Wie zal er zondag Mathieu van der Poel iets in de weg kunnen leggen op het WK veldrijden? Waarschijnlijk niemand is het enige juiste antwoord. Want deze Van der Poel zien we ook niet meteen zware fouten maken.
Omdat de Nederlander in een geweldige vorm steekt uiteraard, maar ook omdat Van der Poel mentaal een klik heeft gemaakt wat betreft het opbouwen van een palmares. De focus ligt – veel meer dan een aantal jaar geleden – op het winnen van de wedstrijden en niet zozeer op het entertainen van het publiek. Zo zegt hij zelf in Knack.
“Ik heb zelf beseft dat de tijd dringt. De kansen om een grote koers te winnen zijn vrij gering. En ik heb ook geluisterd naar mijn pa. Vroeger ging ik inderdaad weleens in de aanval op 100 kilometer van de meet. Het is niet dat ik niet wist hoe ik een koers moest winnen.”
“Maar ik vond het gewoon léúk om het eens op een andere manier te proberen. ‘Het is allemaal wel aardig, Matje,’ zei mijn pa dan, ‘maar zo bouw je geen palmares op’”, stelt Van der Poel daar.
Rugproblemen als aanleiding
De grootste aanleiding voor deze ‘klik’ kwam er op de Olympische Spelen.
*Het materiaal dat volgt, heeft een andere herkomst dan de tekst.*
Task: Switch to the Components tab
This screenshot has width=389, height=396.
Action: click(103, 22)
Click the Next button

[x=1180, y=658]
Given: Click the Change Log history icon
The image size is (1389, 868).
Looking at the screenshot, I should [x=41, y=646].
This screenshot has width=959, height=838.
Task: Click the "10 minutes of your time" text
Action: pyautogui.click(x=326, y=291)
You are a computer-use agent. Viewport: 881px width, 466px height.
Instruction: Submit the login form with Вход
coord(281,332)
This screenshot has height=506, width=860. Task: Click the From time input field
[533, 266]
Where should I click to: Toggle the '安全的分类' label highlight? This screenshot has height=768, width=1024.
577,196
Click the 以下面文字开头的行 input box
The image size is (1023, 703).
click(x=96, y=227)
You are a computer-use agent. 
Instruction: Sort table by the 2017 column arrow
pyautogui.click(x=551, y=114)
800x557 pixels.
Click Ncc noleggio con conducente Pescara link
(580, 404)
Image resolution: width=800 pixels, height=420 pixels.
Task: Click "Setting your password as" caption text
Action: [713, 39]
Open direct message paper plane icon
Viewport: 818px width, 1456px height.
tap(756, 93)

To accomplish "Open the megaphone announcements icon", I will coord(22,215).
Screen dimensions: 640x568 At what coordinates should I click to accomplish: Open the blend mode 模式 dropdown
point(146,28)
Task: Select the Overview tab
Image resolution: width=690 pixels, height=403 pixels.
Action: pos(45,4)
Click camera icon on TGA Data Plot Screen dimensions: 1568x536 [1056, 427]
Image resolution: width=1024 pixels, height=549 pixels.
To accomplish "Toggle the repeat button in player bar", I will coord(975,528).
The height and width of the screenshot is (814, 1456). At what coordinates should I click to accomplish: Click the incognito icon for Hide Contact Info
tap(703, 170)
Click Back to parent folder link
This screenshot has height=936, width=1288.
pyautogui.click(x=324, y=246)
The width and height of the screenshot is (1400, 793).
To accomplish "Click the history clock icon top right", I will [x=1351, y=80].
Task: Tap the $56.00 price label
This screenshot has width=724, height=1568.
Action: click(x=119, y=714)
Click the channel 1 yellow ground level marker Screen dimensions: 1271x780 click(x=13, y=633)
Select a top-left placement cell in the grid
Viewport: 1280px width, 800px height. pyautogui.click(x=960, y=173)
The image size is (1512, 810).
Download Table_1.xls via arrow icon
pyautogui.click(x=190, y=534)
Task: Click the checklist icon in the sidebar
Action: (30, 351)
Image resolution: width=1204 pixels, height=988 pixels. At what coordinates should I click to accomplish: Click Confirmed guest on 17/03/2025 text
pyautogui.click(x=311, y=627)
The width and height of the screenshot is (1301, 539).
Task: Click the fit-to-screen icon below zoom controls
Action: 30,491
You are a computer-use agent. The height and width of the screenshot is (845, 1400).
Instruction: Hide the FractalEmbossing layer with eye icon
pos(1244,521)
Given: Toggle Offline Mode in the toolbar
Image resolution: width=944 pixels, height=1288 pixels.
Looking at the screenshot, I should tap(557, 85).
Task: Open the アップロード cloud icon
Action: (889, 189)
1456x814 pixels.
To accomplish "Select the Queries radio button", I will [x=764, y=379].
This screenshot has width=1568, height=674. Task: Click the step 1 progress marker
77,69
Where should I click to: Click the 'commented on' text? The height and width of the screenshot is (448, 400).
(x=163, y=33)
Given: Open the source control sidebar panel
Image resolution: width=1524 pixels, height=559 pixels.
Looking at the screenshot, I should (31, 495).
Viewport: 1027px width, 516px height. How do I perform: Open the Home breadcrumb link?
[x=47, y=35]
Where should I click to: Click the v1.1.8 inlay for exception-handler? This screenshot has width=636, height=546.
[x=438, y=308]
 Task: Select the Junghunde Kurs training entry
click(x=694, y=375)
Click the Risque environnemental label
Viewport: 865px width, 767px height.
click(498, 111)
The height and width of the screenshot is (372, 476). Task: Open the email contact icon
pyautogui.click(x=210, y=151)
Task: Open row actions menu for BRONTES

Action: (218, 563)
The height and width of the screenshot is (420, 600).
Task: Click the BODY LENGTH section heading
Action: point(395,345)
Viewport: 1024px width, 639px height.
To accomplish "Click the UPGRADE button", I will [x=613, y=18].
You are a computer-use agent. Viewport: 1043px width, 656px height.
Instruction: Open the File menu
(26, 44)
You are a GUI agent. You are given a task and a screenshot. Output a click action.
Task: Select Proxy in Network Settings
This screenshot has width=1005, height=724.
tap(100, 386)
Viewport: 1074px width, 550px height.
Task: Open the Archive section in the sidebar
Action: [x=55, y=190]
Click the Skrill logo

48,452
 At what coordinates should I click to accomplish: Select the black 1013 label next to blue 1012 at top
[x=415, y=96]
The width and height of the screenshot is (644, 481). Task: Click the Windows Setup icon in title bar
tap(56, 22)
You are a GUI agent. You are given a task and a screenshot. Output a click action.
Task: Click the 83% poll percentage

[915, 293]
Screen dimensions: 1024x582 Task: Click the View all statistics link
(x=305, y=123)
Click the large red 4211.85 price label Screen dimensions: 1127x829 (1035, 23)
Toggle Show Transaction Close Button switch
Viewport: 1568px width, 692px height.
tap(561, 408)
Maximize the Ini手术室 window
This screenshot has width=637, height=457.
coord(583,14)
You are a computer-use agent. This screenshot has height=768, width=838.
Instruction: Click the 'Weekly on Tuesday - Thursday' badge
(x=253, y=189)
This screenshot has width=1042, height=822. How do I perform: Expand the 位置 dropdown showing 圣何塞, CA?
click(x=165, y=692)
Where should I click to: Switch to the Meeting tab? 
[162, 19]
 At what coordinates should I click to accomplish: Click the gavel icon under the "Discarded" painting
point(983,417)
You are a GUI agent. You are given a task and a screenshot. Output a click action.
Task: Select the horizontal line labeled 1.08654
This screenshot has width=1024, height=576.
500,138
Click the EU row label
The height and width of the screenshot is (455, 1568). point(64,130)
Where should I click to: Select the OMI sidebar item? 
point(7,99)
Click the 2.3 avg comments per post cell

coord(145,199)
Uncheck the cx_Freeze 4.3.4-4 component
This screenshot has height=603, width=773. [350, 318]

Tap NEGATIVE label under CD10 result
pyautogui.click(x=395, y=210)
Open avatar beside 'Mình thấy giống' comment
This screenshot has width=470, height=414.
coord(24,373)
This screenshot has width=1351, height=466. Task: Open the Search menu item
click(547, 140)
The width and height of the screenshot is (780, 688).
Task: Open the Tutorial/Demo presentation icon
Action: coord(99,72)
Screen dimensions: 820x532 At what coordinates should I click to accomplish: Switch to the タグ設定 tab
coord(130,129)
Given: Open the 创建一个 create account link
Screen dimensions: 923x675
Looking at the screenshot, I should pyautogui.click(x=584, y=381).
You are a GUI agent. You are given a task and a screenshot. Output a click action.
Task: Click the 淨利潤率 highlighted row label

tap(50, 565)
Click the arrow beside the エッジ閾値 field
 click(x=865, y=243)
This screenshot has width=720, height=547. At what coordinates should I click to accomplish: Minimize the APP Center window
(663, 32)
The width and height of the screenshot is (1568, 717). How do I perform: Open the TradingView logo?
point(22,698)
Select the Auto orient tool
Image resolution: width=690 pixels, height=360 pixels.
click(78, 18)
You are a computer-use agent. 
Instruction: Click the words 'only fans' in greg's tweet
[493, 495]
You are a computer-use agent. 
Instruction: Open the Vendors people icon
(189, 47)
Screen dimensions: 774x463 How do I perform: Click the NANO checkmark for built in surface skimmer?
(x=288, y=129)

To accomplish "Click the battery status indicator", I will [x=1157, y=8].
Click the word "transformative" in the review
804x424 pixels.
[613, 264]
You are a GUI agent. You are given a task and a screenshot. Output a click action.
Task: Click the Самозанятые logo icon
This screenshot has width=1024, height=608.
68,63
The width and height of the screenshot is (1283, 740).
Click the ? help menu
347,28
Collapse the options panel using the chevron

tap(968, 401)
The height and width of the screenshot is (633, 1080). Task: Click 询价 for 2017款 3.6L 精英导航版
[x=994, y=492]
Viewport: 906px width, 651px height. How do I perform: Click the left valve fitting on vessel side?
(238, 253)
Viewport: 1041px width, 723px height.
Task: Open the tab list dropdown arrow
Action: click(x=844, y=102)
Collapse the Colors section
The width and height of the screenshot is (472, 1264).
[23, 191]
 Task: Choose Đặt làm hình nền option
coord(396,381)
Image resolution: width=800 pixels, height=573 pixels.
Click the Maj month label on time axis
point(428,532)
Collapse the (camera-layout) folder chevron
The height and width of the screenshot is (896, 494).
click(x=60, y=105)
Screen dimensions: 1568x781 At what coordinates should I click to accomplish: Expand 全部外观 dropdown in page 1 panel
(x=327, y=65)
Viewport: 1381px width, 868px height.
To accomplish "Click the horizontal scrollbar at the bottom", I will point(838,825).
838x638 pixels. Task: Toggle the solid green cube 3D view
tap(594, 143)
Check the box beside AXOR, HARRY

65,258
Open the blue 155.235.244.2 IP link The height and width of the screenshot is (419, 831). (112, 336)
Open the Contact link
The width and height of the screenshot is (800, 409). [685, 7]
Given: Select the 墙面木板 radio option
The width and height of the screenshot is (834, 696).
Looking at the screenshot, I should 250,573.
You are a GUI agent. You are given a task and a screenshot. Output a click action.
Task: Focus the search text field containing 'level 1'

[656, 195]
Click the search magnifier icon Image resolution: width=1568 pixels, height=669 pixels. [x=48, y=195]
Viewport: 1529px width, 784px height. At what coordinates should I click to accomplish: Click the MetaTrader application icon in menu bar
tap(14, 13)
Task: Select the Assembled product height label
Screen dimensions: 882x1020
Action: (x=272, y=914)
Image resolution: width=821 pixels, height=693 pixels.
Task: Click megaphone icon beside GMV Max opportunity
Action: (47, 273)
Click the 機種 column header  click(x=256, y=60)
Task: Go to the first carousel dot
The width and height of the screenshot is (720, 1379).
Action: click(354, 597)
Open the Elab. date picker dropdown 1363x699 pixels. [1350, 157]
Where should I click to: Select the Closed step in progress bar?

In de mountainbikerit kwam Van der Poel daar zwaar ten val. En die valpartij had ook achteraf nog grote gevolgen.
“Na mijn val op de Olympische Spelen heb ik lang met mijn rug gesukkeld. Die blessure heeft me vaak gehinderd tijdens wedstrijden. Daardoor heb ik meer dan ooit beseft: elk jaar dat voorbijgaat, neemt kansen mee die nooit meer terugkomen.”
Of de tijden van ‘speelvogel’ dan voorbij zijn? “Ik ben nog altijd een speelvogel – en ik hoop dat ik er altijd één zal blijven. Zeker op training. Maar in de koers is het anders: je kunt je geen gekkigheden meer permitteren, omdat het niveau nu zoveel hoger ligt”, sluit Van der Poel af.